Ceux qui le découvrent s’enthousiasment à bon droit ; ceux qui le connaissent bien, après cette ivresse promise et accordée, ont envie de lui demander encore un petit effort de personnalité, d’émotion ; dans l’émission parfaite, dardée - mais un poil monotone - de ses aigus, à partir du si. C’est très difficile : nul doute qu’il y parviendra ! Si son triomphe, archi-mérité, est somme toute logique, il y a d’autant plus d’intérêt à s’attarder sur une mezzo encore peu connue chez nous ; et qui a bien failli lui rafler la mise. Daniella Barcellona, très jeune elle aussi, s’impose sans coup férir en Malcolm. Le timbre est beau et égal sur une grande longueur de tessiture ; à cette homogénéité (qu’on querrait bien en vain chez Von Stade, la Larmore actuelle - voire Kasarova) s’ajoute une désinvolture épatante dans la technique. Souffle long, messa di voce raffinée avec une puissance non négligeable : c’est du caviar vocal, non sans évoquer une Valentini-Terrani en plus corsé. Accordons-lui de surcroît une présence théâtrale, un investissement de tous les instants dans un sourire confondant. Des aigus encore un peu verts mûriront avec les ans : peut-être a-t-on, enfin, le mezzo héroïque rossinien que l’on recherche - malgré Podles, Blythe, Genaux - depuis le retrait de Marilyn Horne ? Très impressionnant, vraiment. Gregory Kunde s’impose sans difficulté, en particulier dans son air terrible «Eccomi a voi, miei prodi», véritable et crucifiante ébauche du «Terra amica» de Zelmira. Certes, les aigus sont un peu tirés, et le moelleux bien terni ne met que davantage en avant le caractère exceptionnel de son rival péruvien dans Rossini. N’empêche, c’est bien mieux qu’honorable !

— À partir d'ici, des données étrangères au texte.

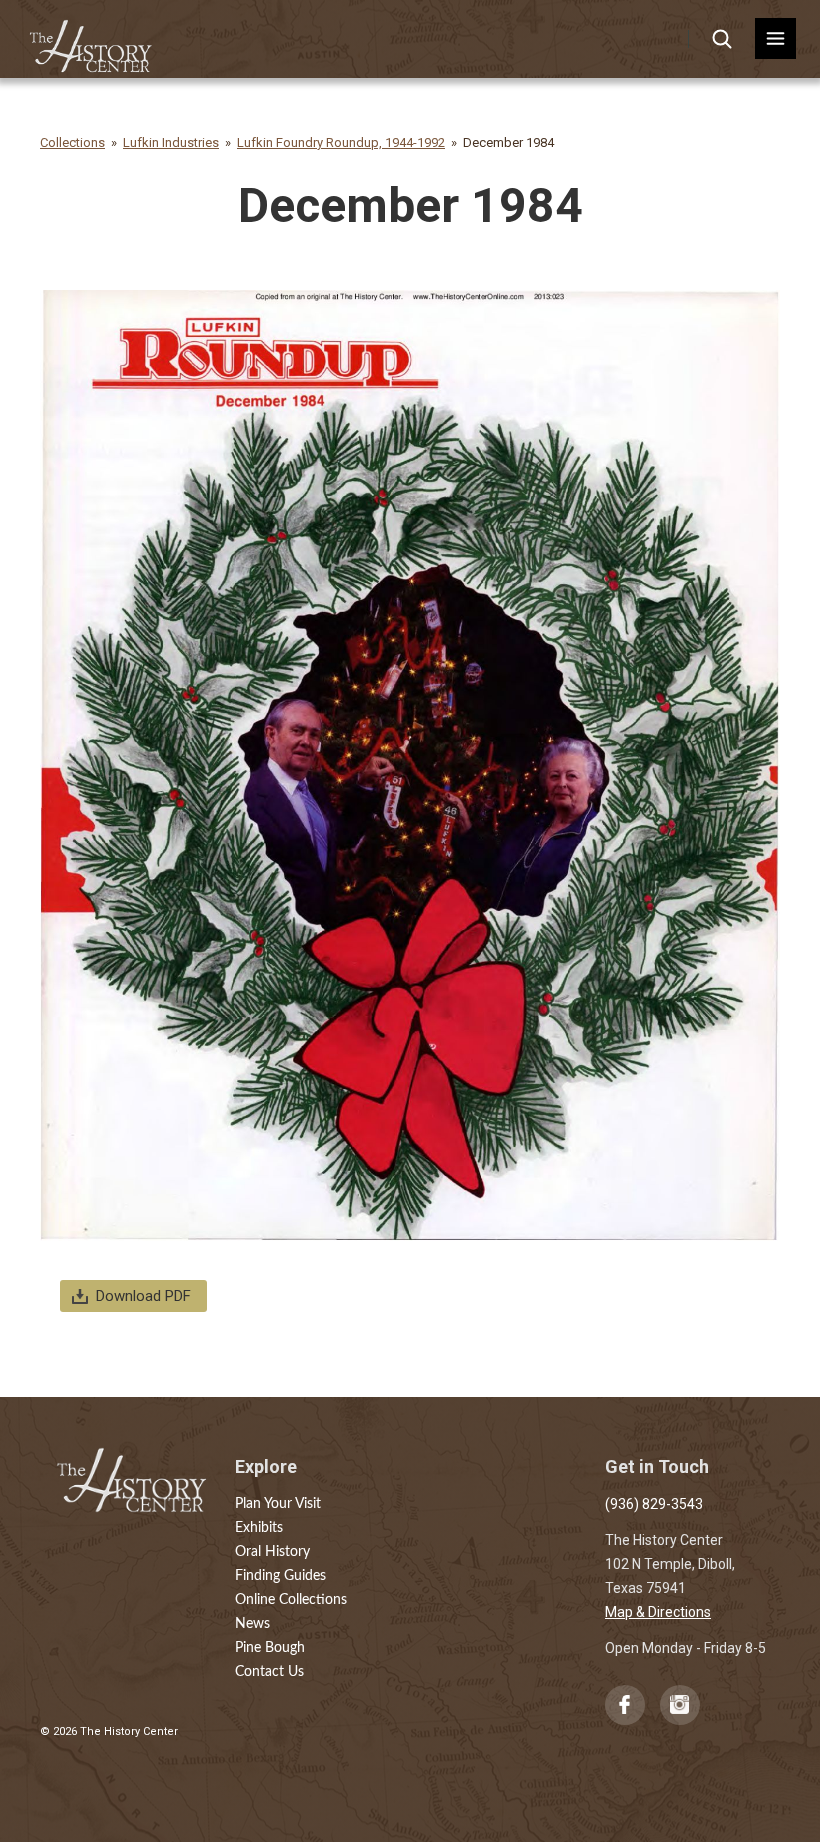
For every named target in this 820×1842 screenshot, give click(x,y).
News (252, 1624)
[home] (91, 39)
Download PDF (143, 1296)
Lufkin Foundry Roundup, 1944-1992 (341, 142)
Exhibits (259, 1528)
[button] (775, 38)
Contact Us (269, 1672)
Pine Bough (270, 1648)
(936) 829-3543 (654, 1504)
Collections (72, 142)
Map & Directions (658, 1612)
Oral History (272, 1552)
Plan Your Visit (278, 1504)
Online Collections (291, 1600)
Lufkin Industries (171, 142)
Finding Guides (280, 1576)
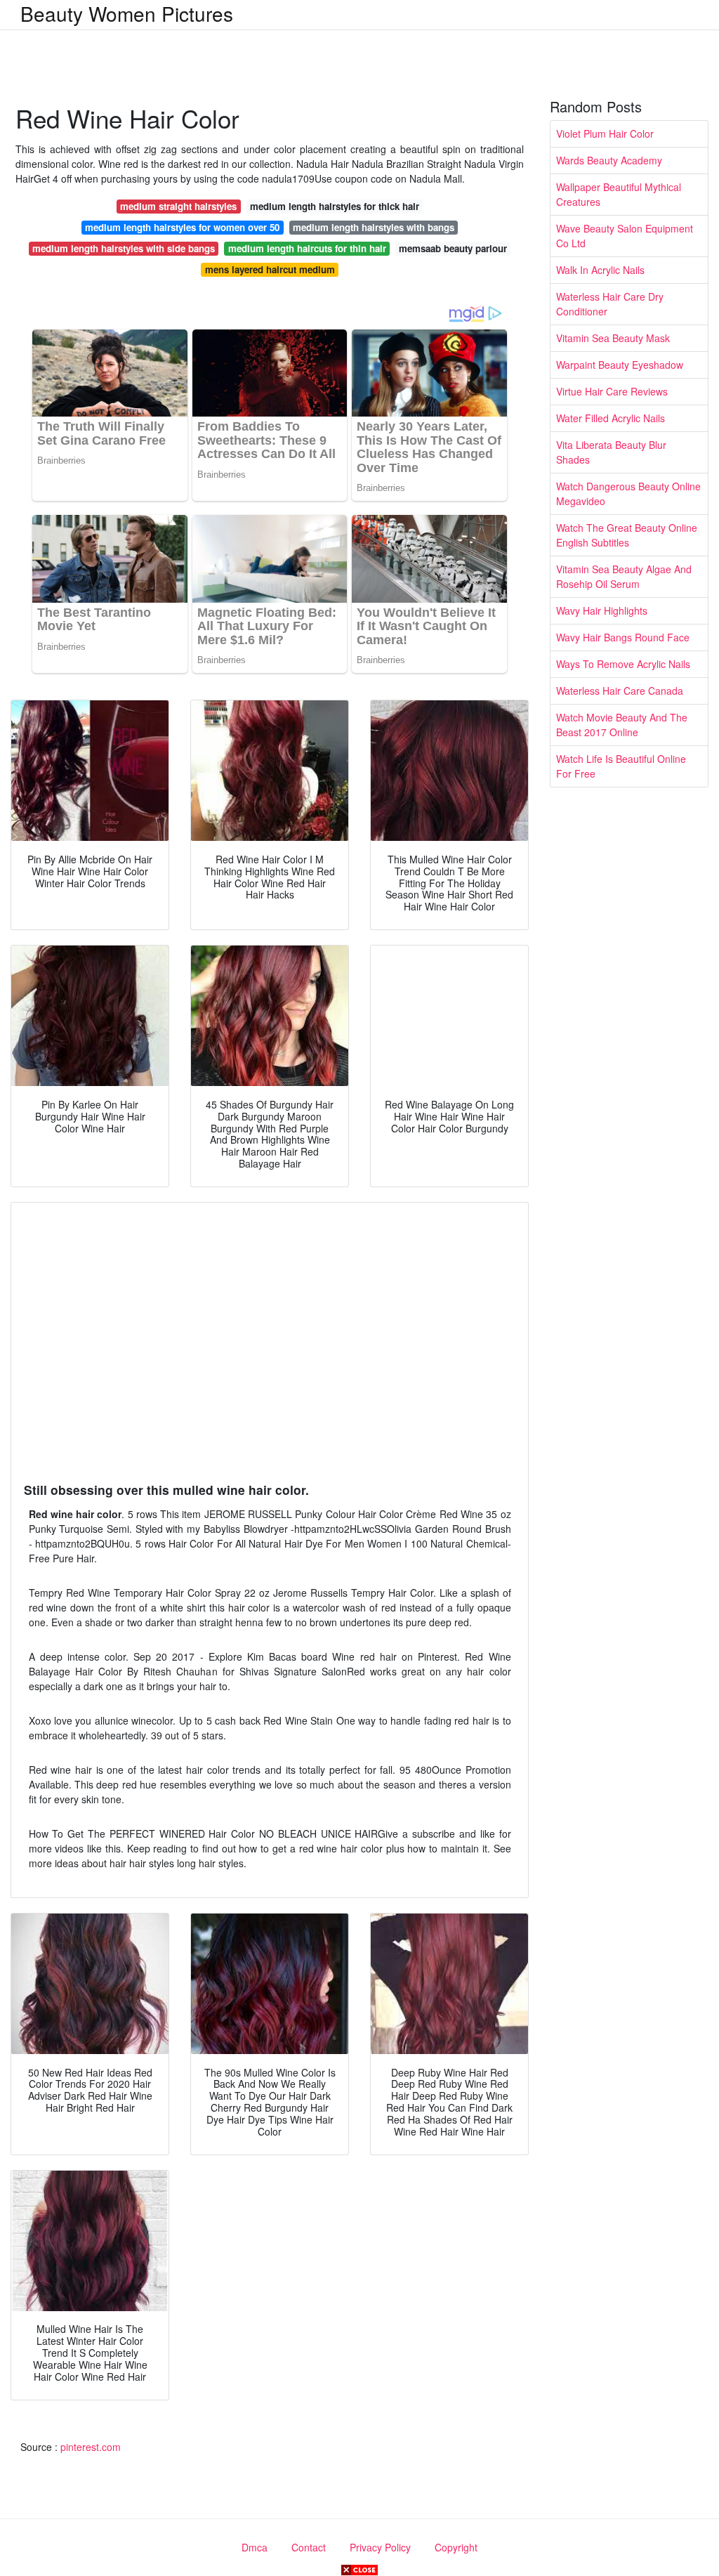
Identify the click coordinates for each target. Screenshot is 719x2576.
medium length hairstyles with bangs (373, 227)
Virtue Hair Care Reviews (612, 391)
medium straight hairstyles (178, 206)
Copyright (456, 2547)
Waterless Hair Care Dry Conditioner (610, 303)
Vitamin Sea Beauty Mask (613, 338)
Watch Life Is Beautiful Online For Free (621, 766)
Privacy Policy (380, 2547)
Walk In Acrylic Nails (600, 270)
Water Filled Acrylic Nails (610, 418)
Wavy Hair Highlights (601, 610)
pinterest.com (90, 2447)
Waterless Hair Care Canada (619, 691)
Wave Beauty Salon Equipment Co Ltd (624, 235)
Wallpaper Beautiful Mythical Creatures (618, 194)
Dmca (255, 2547)
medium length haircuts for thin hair (307, 248)
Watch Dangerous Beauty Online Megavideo (628, 493)
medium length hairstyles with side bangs (123, 248)
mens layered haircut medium (270, 269)
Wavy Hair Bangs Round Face (623, 637)
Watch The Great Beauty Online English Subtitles (626, 535)
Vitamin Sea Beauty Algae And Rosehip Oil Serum (624, 576)
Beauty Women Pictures (126, 13)
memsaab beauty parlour (453, 248)
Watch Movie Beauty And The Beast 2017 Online (621, 724)
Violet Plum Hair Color (605, 133)
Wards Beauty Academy (609, 160)
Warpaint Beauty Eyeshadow (619, 365)
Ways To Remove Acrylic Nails (623, 664)
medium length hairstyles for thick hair (334, 206)
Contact (308, 2547)
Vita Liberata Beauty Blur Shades (611, 452)
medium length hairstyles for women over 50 (182, 227)
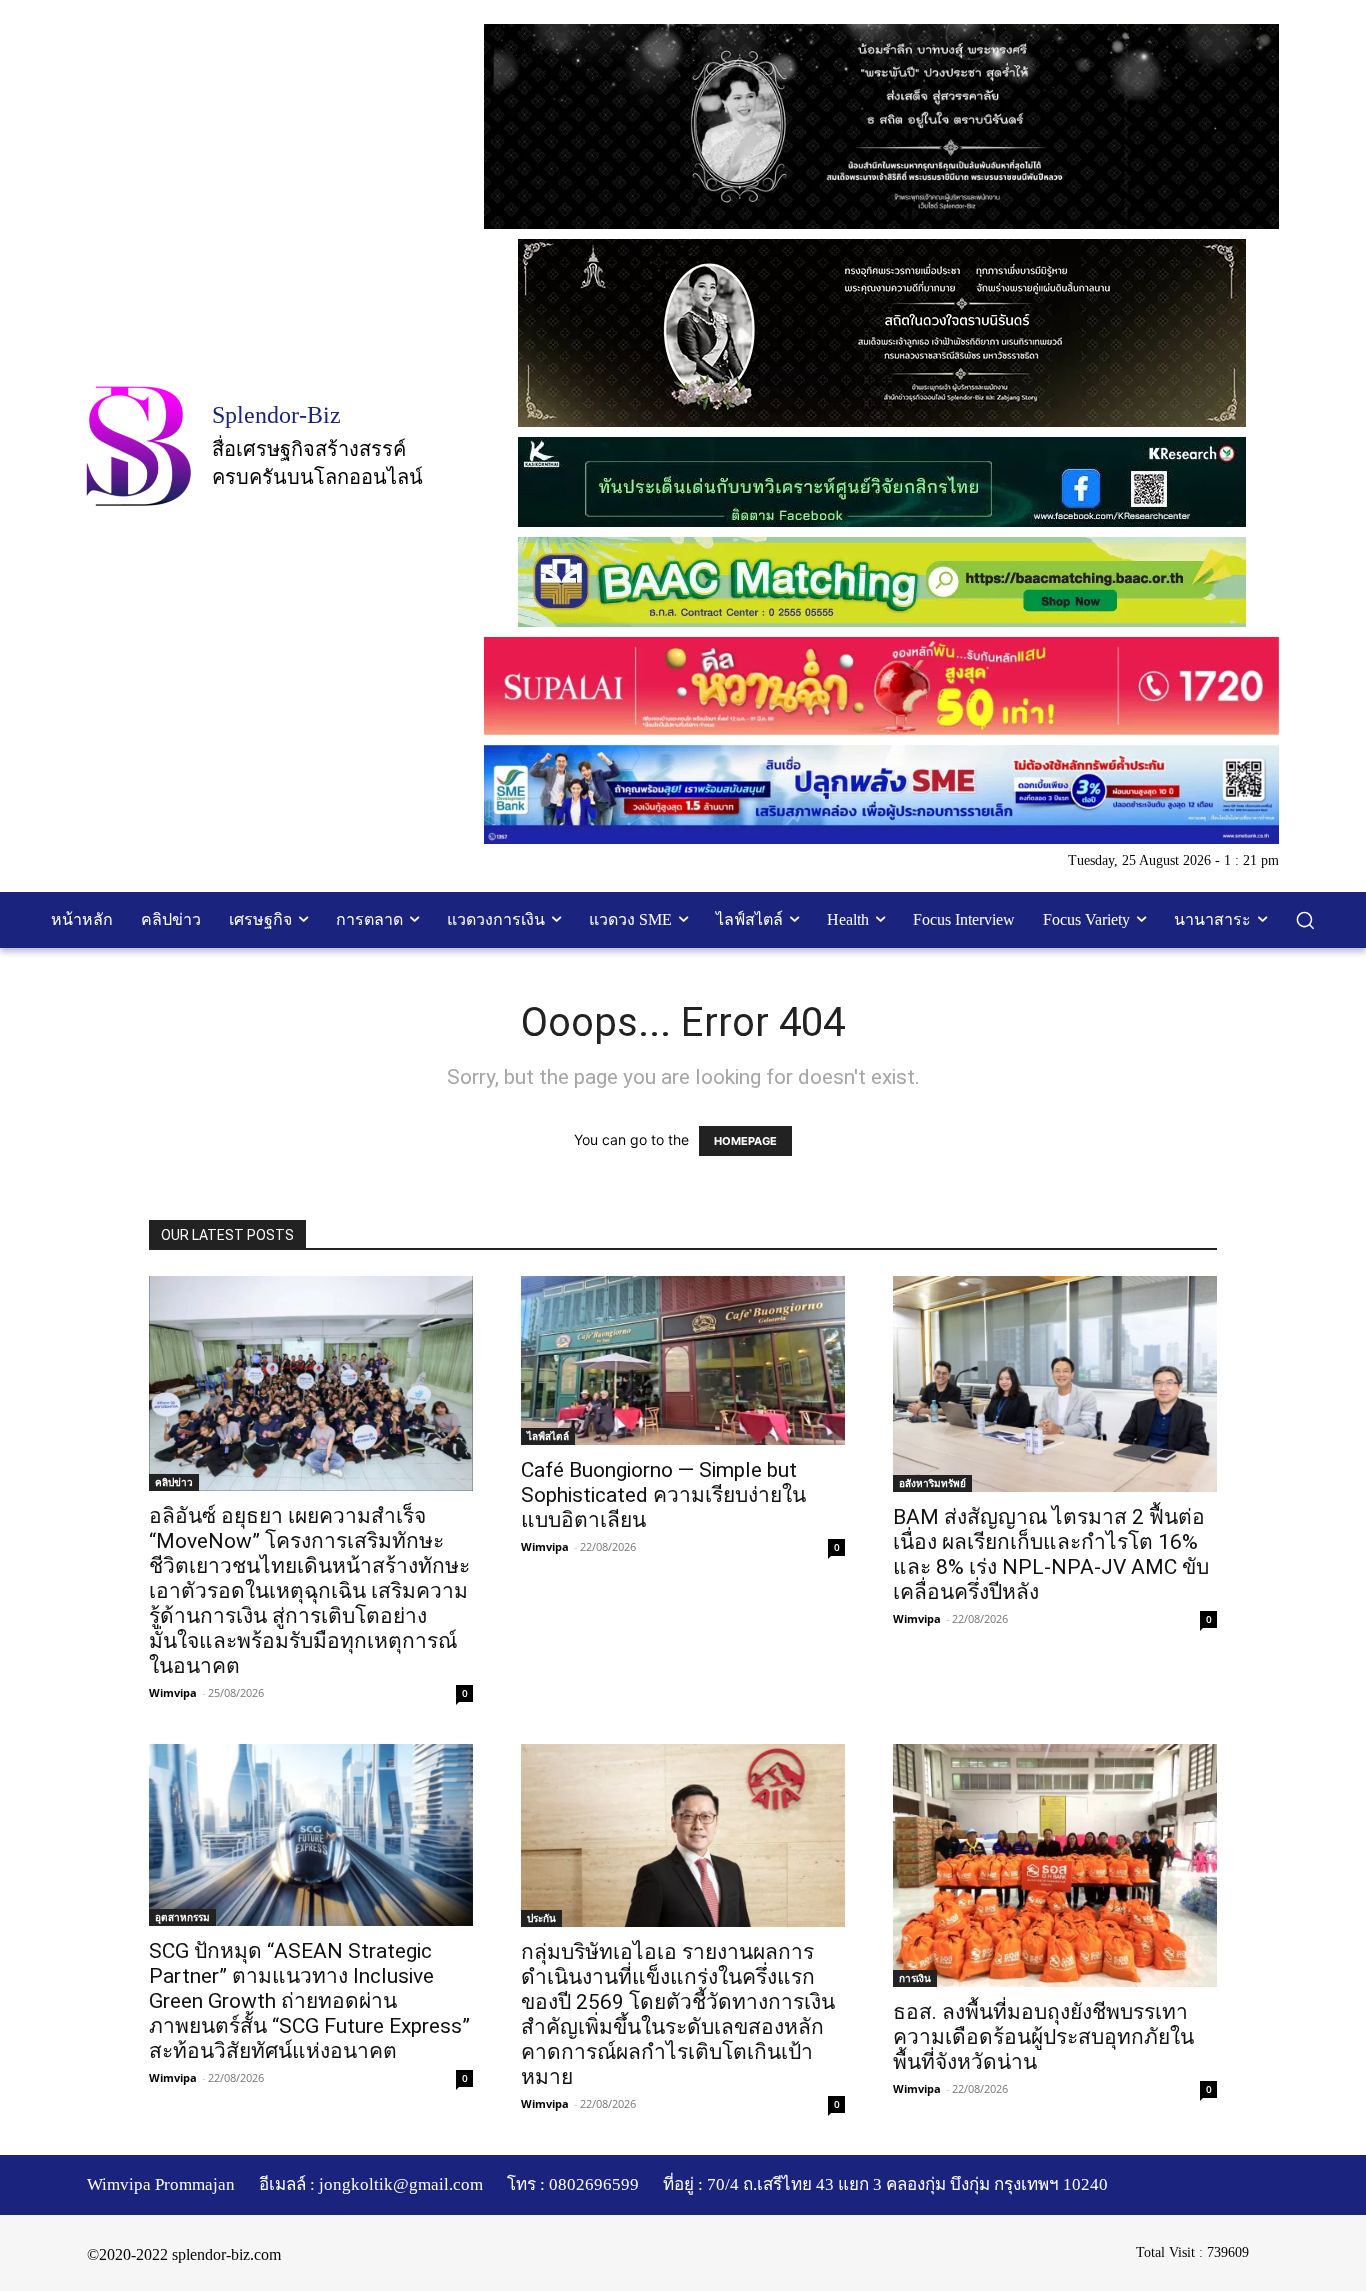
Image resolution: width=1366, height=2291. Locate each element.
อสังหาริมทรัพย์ (932, 1483)
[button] (1305, 920)
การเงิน (915, 1978)
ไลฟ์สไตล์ (548, 1436)
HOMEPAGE (745, 1141)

Même remarque pour Nicola Ulivieri (Douglas), se sortant très correctement d’un air de basse coloratura à chausse-trappes, «Taci ! lo voglio», dont Samuel Ramey fit nos délices. On repère avec plaisir la triomphatrice du Concours des Voix Nouvelles 2002, Karine Deshayes, si exquis marmiton dans la Rousalka de Bastille… et attendue à Garnier dans Juliette ou la clef des songes de Martinu. Son petit rôle d’Albina est tenu avec bien plus que de la classe ; de plus elle résiste à quelques assauts bruyants de Frizza : bravo ! Est-ce parce qu’il joue les utilités que Franck Bard se sent obligé de «faire la tête» toute la soirée ?! Cela n’ajoute rien à une existence vocale proche du zéro. Mais au fait, autour de qui tous ces personnages s’activent-ils ? Il existe bien une Dame du Lac dans le titre, sacrebleu… Force est d’admettre avec consternation que Brigitte Hahn s’y est noyée. Son problème numéro un est une absence totale et irrémissible de charisme ; ce qui eût pu rattraper le souci numéro deux, l’inexistence de la technique, dans une vocalité ululante à partir du la. Ne parlons pas de l’ut ! Troisième handicap : la laideur de la voix ; monochrome, mate, expressive comme un ronronnement de machine-outil. Ce n’est pas tout : elle n’interprète rien, cette Dame. Un roi se révèle à ses yeux (en principe) éblouis : elle ne bronche pas plus que la Vénus de Milo. Duos, ensembles et Finale du I sont déroulés comme la liste des commissions, vocalises «savonnées» en prime. Le «Tanti affetti», caqueté dans le vide avec un air méchant, mérite bien son titre : on ne pensait pas vivre tant de dures émotions, en effet. Un gâchis unilatéral.